*** Task material ***

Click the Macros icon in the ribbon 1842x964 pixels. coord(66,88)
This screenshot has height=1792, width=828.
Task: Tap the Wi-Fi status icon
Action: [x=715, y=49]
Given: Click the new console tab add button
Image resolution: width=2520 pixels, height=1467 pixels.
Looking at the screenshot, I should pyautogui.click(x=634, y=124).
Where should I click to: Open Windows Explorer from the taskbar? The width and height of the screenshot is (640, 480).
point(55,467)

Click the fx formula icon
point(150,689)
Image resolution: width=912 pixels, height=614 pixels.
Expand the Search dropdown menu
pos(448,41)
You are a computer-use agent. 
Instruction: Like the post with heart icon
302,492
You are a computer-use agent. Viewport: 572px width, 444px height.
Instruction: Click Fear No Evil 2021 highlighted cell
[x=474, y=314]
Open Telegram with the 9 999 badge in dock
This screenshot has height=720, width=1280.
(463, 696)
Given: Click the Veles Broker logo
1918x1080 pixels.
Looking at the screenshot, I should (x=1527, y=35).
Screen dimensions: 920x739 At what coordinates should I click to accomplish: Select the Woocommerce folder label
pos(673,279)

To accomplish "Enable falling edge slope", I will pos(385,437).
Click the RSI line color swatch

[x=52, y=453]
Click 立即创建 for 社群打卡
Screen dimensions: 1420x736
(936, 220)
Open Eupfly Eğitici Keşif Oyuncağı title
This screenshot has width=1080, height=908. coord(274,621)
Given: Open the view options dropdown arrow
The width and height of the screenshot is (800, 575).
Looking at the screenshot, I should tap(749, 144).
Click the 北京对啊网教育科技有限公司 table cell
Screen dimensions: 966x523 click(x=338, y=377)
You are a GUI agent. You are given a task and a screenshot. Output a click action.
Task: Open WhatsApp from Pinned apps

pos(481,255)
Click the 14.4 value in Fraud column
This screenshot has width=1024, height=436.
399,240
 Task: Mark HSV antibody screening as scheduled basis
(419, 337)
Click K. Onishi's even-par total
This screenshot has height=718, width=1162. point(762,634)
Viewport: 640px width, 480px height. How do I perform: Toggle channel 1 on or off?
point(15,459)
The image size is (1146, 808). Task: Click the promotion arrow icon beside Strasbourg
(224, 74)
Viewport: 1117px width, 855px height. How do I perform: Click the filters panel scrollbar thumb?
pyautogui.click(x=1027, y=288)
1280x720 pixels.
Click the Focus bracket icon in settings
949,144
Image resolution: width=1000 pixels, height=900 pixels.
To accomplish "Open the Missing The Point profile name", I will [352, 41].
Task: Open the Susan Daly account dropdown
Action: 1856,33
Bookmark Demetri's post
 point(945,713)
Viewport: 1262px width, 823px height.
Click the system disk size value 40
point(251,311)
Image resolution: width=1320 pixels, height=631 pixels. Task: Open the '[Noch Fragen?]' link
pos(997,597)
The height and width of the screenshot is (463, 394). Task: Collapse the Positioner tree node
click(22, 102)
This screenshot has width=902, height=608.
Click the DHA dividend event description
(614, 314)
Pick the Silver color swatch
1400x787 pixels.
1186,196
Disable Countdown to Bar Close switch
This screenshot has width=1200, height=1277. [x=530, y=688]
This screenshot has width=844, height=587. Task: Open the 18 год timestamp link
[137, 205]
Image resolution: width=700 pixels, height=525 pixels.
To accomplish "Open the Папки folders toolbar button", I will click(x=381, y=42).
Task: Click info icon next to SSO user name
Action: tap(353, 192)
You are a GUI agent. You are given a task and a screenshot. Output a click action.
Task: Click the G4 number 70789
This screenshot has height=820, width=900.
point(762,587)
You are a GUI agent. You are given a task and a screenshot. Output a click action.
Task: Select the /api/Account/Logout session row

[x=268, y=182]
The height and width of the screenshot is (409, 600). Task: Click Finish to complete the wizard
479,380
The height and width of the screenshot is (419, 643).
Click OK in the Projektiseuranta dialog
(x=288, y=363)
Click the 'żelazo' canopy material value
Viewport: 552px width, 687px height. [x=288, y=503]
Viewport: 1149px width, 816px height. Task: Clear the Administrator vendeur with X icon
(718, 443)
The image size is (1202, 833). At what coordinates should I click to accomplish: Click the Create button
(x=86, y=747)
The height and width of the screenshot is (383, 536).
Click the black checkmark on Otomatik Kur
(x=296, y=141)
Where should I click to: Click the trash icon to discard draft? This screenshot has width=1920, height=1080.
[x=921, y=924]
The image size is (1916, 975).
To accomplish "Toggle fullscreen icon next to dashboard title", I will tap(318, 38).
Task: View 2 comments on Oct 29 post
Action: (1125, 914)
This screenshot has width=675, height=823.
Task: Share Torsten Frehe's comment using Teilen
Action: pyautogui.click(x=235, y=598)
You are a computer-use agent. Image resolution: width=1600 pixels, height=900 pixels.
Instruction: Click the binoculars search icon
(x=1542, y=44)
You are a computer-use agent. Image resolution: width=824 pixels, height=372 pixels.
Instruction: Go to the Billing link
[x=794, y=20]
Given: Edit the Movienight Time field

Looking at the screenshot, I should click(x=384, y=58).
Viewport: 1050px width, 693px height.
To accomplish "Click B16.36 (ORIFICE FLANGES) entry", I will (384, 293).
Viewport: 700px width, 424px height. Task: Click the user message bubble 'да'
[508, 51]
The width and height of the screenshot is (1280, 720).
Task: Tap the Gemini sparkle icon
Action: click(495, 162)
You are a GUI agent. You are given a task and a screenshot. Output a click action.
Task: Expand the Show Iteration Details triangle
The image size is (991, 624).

*** End of Task material ***

Work item
Nothing is to be left out. Repeat the whole listing exactly.

Result of this exercise
Click the Macros icon in the ribbon 1842x964 pixels. coord(66,88)
This screenshot has height=1792, width=828.
Task: Tap the Wi-Fi status icon
Action: [x=715, y=49]
Given: Click the new console tab add button
Image resolution: width=2520 pixels, height=1467 pixels.
Looking at the screenshot, I should pyautogui.click(x=634, y=124).
Where should I click to: Open Windows Explorer from the taskbar? The width and height of the screenshot is (640, 480).
point(55,467)

Click the fx formula icon
point(150,689)
Image resolution: width=912 pixels, height=614 pixels.
Expand the Search dropdown menu
pos(448,41)
You are a computer-use agent. 
Instruction: Like the post with heart icon
302,492
You are a computer-use agent. Viewport: 572px width, 444px height.
Instruction: Click Fear No Evil 2021 highlighted cell
[x=474, y=314]
Open Telegram with the 9 999 badge in dock
This screenshot has height=720, width=1280.
(463, 696)
Given: Click the Veles Broker logo
1918x1080 pixels.
Looking at the screenshot, I should (x=1527, y=35).
Screen dimensions: 920x739 At what coordinates should I click to accomplish: Select the Woocommerce folder label
pos(673,279)

To accomplish "Enable falling edge slope", I will pos(385,437).
Click the RSI line color swatch

[x=52, y=453]
Click 立即创建 for 社群打卡
Screen dimensions: 1420x736
(936, 220)
Open Eupfly Eğitici Keşif Oyuncağı title
This screenshot has width=1080, height=908. coord(274,621)
Given: Open the view options dropdown arrow
The width and height of the screenshot is (800, 575).
Looking at the screenshot, I should tap(749, 144).
Click the 北京对啊网教育科技有限公司 table cell
Screen dimensions: 966x523 click(x=338, y=377)
You are a GUI agent. You are given a task and a screenshot. Output a click action.
Task: Open WhatsApp from Pinned apps

pos(481,255)
Click the 14.4 value in Fraud column
This screenshot has width=1024, height=436.
399,240
 Task: Mark HSV antibody screening as scheduled basis
(419, 337)
Click K. Onishi's even-par total
This screenshot has height=718, width=1162. point(762,634)
Viewport: 640px width, 480px height. How do I perform: Toggle channel 1 on or off?
point(15,459)
The image size is (1146, 808). Task: Click the promotion arrow icon beside Strasbourg
(224, 74)
Viewport: 1117px width, 855px height. How do I perform: Click the filters panel scrollbar thumb?
pyautogui.click(x=1027, y=288)
1280x720 pixels.
Click the Focus bracket icon in settings
949,144
Image resolution: width=1000 pixels, height=900 pixels.
To accomplish "Open the Missing The Point profile name", I will [352, 41].
Task: Open the Susan Daly account dropdown
Action: 1856,33
Bookmark Demetri's post
 point(945,713)
Viewport: 1262px width, 823px height.
Click the system disk size value 40
point(251,311)
Image resolution: width=1320 pixels, height=631 pixels. Task: Open the '[Noch Fragen?]' link
pos(997,597)
The height and width of the screenshot is (463, 394). Task: Collapse the Positioner tree node
click(22, 102)
This screenshot has width=902, height=608.
Click the DHA dividend event description
(614, 314)
Pick the Silver color swatch
1400x787 pixels.
1186,196
Disable Countdown to Bar Close switch
This screenshot has width=1200, height=1277. [x=530, y=688]
This screenshot has width=844, height=587. Task: Open the 18 год timestamp link
[137, 205]
Image resolution: width=700 pixels, height=525 pixels.
To accomplish "Open the Папки folders toolbar button", I will click(x=381, y=42).
Task: Click info icon next to SSO user name
Action: tap(353, 192)
You are a GUI agent. You are given a task and a screenshot. Output a click action.
Task: Click the G4 number 70789
This screenshot has height=820, width=900.
point(762,587)
You are a GUI agent. You are given a task and a screenshot. Output a click action.
Task: Select the /api/Account/Logout session row

[x=268, y=182]
The height and width of the screenshot is (409, 600). Task: Click Finish to complete the wizard
479,380
The height and width of the screenshot is (419, 643).
Click OK in the Projektiseuranta dialog
(x=288, y=363)
Click the 'żelazo' canopy material value
Viewport: 552px width, 687px height. [x=288, y=503]
Viewport: 1149px width, 816px height. Task: Clear the Administrator vendeur with X icon
(718, 443)
The image size is (1202, 833). At what coordinates should I click to accomplish: Click the Create button
(x=86, y=747)
The height and width of the screenshot is (383, 536).
Click the black checkmark on Otomatik Kur
(x=296, y=141)
Where should I click to: Click the trash icon to discard draft? This screenshot has width=1920, height=1080.
[x=921, y=924]
The image size is (1916, 975).
To accomplish "Toggle fullscreen icon next to dashboard title", I will tap(318, 38).
Task: View 2 comments on Oct 29 post
Action: (1125, 914)
This screenshot has width=675, height=823.
Task: Share Torsten Frehe's comment using Teilen
Action: pyautogui.click(x=235, y=598)
You are a computer-use agent. Image resolution: width=1600 pixels, height=900 pixels.
Instruction: Click the binoculars search icon
(x=1542, y=44)
You are a computer-use agent. Image resolution: width=824 pixels, height=372 pixels.
Instruction: Go to the Billing link
[x=794, y=20]
Given: Edit the Movienight Time field

Looking at the screenshot, I should click(x=384, y=58).
Viewport: 1050px width, 693px height.
To accomplish "Click B16.36 (ORIFICE FLANGES) entry", I will (384, 293).
Viewport: 700px width, 424px height. Task: Click the user message bubble 'да'
[508, 51]
The width and height of the screenshot is (1280, 720).
Task: Tap the Gemini sparkle icon
Action: click(495, 162)
You are a GUI agent. You are given a task and a screenshot. Output a click action.
Task: Expand the Show Iteration Details triangle
The image size is (991, 624).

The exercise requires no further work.